Si comme moi vous travaillez « dans un bureau » (et pas sûr un bureau, hein…), vous devez être confrontés aux questions de vos collègues concernant l’étrangeté de votre culture ou vos pratiques religieuses pas piquées des bêtes.
Alors dans quelques jours, il va vous falloir expliquer à vos collègues médusés ce qu’est le Ramadan. « Quoi vous vous abstenez de manger du matin au soir??! Mais comment faites vous, moi je ne pourrais jamais! » Oui mais nous mangeons quand même en quantité suffisante pour ne pas avoir à souffrir famine. Et vos collègues de vous regarder avec une mine compatissante, comme si vous alliez vous priver de nourriture 30 jours consécutifs, sans avaler quoi que ce soit. Et si vous ne pouvez pas vous abstenir de manger pendant 12 heures, pensez donc un peu à ce qui ne trouvent rien à se mettre sous la dent pendant plusieurs jours!
« Mais pourquoi faites vous ça? Vous êtes obligés? » Non cher collègue, personne ne nous y force, nous nous y astreignons volontairement. Reste à expliquer le pourquoi de la chose, entreprise qui n’est pas des plus aisées. Oui, c’est pour se purifier, pour renforcer sa foi, pour nous éprouver aussi un peu. Mais comment expliquer des concepts spirituels à des collègues essentiellement profanes? La tâche est ardue, il faut s’armer de patience et de pédagogie.
« Et vous ne pouvez même pas boire une gorgée ou manger un tout petit peu? » Non vous dis-je!
Ha oui j’oubliais : nous nous abstenons aussi de relations sexuelles entre le lever et le coucher du soleil. « Hooo les coquins! Vous vous rattrapez le soir, hein » disent-ils tous fiers.
Puis vient l’heure du déjeuner et le défilé de personnes qui – o hasard! vous invitent à aller manger et à qui il faut expliquer et rabâcher la même chose, expliquer le pourquoi du comment.
Ah mon Dieu, je ne sais pas ce qui est plus dur, jeûner pendant un mois ou expliquer le jeûne en 5 minutes à ses collègues.
Le musliminthecity est constamment confronté aux questions loufoques ou embarrassantes de ses collègues. Il faut dire que des Musulmans, beaucoup n’en voient que sur TF1 et pas toujours dans une posture des plus avantageuses.
« Alors comme ça vous ne manger pas de porc? Pourtant c’est bon le jambon. Ah vous ne savez pas ce que vous ratez! Et pas d’alcool non plus? Même pas une petite goutte? Une larmiche? »
Alors c’est là ou vous vous autorisez une explication profane sur les dangers de l’alcool, sur les 23 000 morts que recense la France chaque année, sur le trou de la Sécu, sur les femmes battues et les vies fauchées sur la route, sur les problèmes sociaux, sur la désocialisation des alcooliques. Enfin bref, un langage compris de tous, sur un terrain purement profane.

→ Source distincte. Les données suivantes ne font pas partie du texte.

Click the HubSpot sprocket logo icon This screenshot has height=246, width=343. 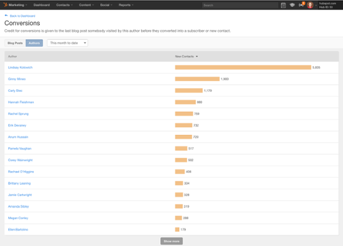5,5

« Mais tu sais, c’est pas avec un verre de rosé que tu vas ruiner la Sécu ou choper un cirrhose… »
Mon Dieu, aidez moi, c’est trop dur.
A chaque fête ou événement religieux, vous appréhendez les questions de vos amis et quand vient la « fête du mouton », vous devez expliquer à vos chers collègues pourquoi votre religion veut que vous décapitiez une innocente bête. Et attention à bien choisir vos mots! Evitez le très connoté « égorger » qui rappelle un peu trop les terroristes irakiens et n’optez pas non plus pour « sacrifier » associé aux offrandes d’enfants faits par les Phéniciens au Dieu Baal. Non, j’ai trouvé un mot plus doux, plus neutre : « immoler ». Pas mal et assez innocent.
Et d’abord, ce n’est pas vraiment la « fête du mouton » (on ne peut pas dire que ce soit un moment très festif pour le mouton), c’est « Layidélékébir » comme dit Claire Chazal.
Et ne vous essayez pas à une explication rationnelle de l’origine de ce rite, vous risqueriez d’aggraver votre cas. Allez donc expliquer la volonté d’Abraham de sacrifier son fils par soumission envers son Seigneur. Je vois déjà le regard terrifié de vos collègues. Non, si on vous interroge sur l’origine de cette pratique, dites comme cet homme de la génération passée qui a eu cette réflexion « Moi quand on me demande pourquoi vous tuez le mouton, et bien moi je dis que mon Dieu il nous a demandé de tuer un mouton alors je tue un mouton. »
Je vous l’ai faite sans l’accent.
Profitez donc de la curiosité de vos collègues pour leur toucher quelques mots sur l’Islam et corriger certains préjugés.